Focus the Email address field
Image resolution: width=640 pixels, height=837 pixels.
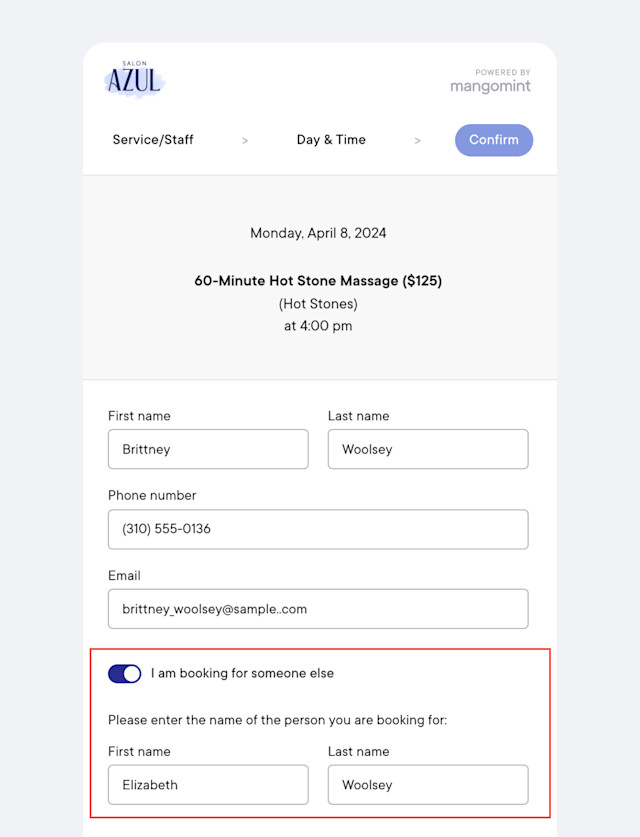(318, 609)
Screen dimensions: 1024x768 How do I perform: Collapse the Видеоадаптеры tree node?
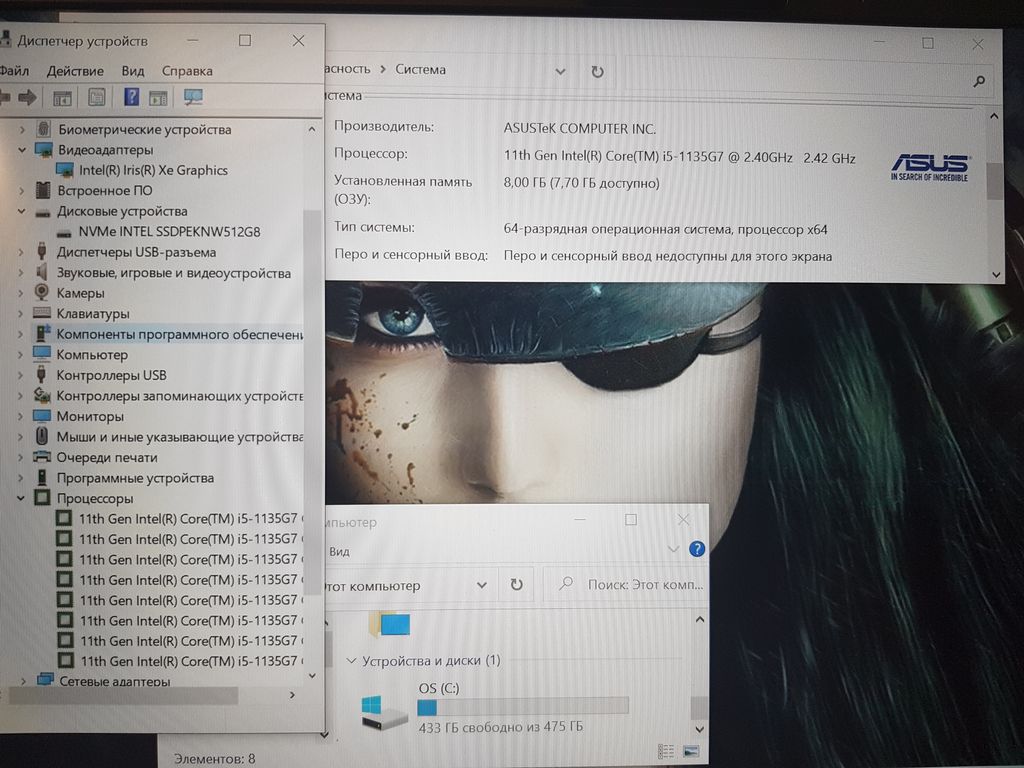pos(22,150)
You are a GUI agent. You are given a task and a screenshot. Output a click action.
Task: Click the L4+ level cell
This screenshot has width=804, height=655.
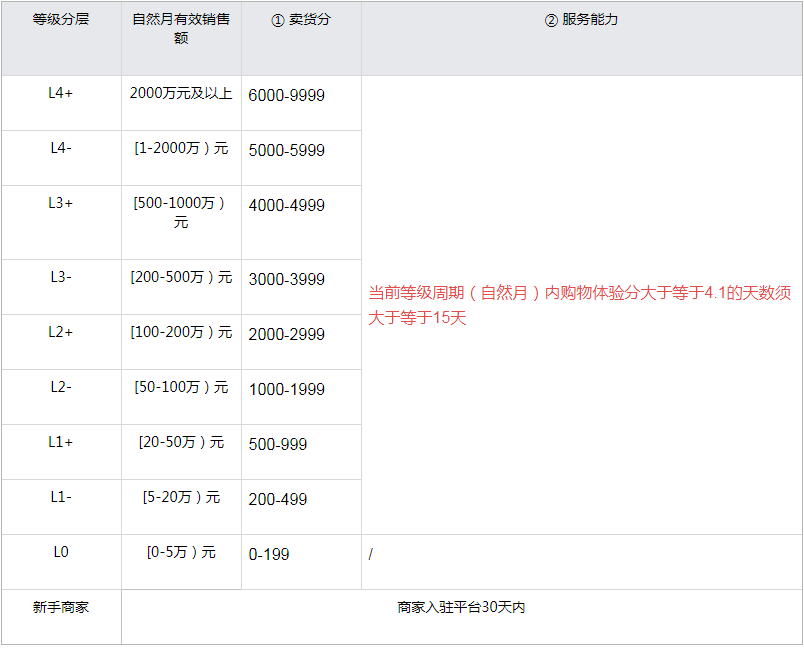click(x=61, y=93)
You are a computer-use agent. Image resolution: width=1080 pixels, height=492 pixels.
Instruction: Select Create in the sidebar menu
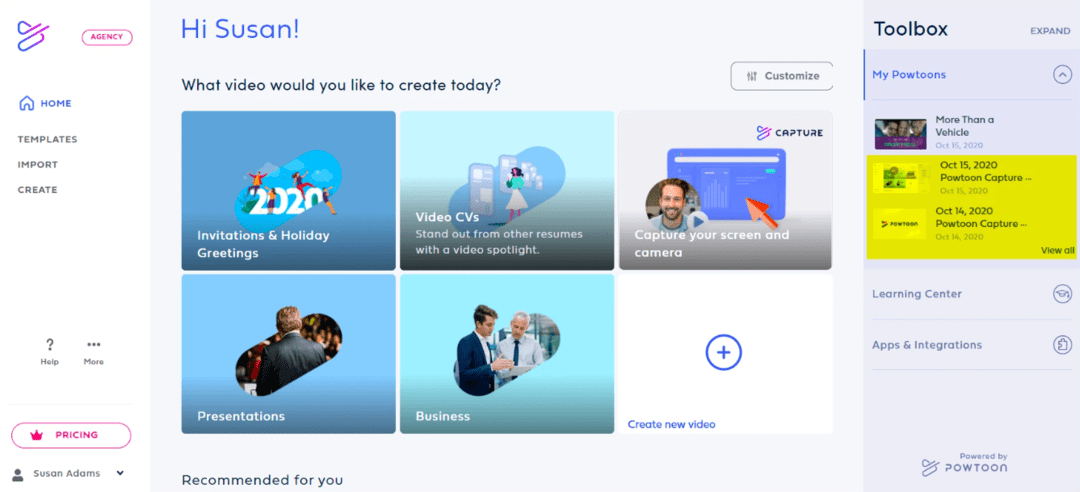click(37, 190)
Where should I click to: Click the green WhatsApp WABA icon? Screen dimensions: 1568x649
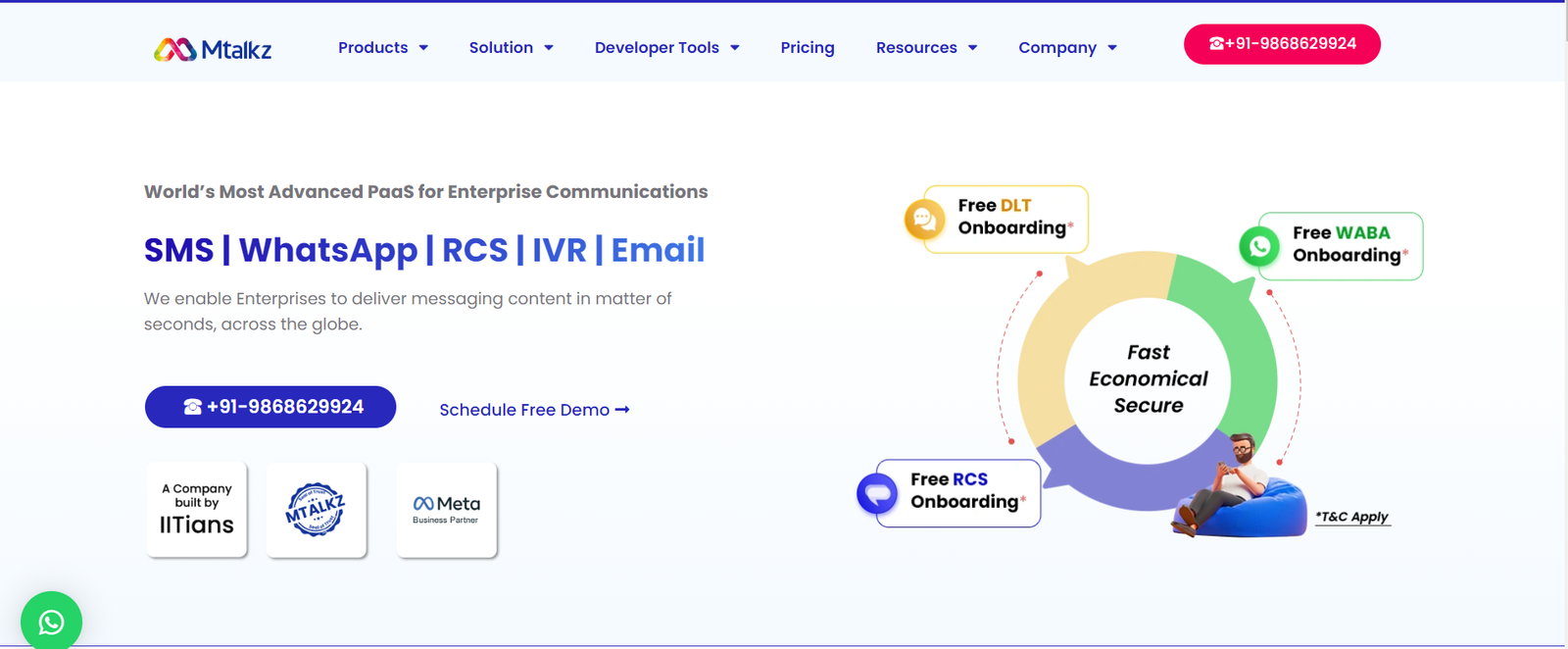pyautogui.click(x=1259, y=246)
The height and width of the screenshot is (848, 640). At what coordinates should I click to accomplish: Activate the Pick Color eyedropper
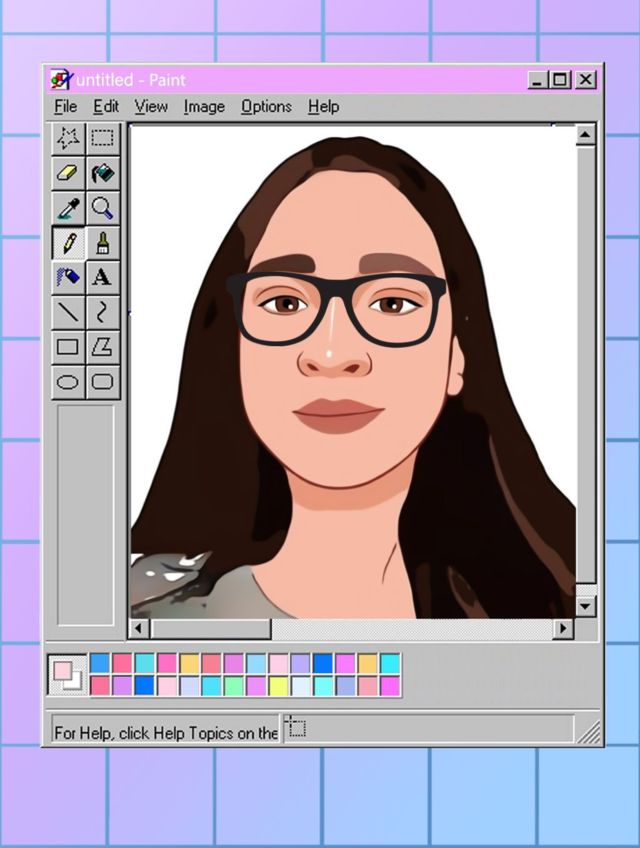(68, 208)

━━━━━━━━

▶ YOUR INSTRUCTIONS
Locate and copy each line in the data above that includes the word "agent".

▶ SOLUTION TO THE PROBLEM
You are a GUI agent. You are given a task and a screenshot. Output a click action.
You are a computer-use agent. Image resolution: width=1080 pixels, height=492 pixels.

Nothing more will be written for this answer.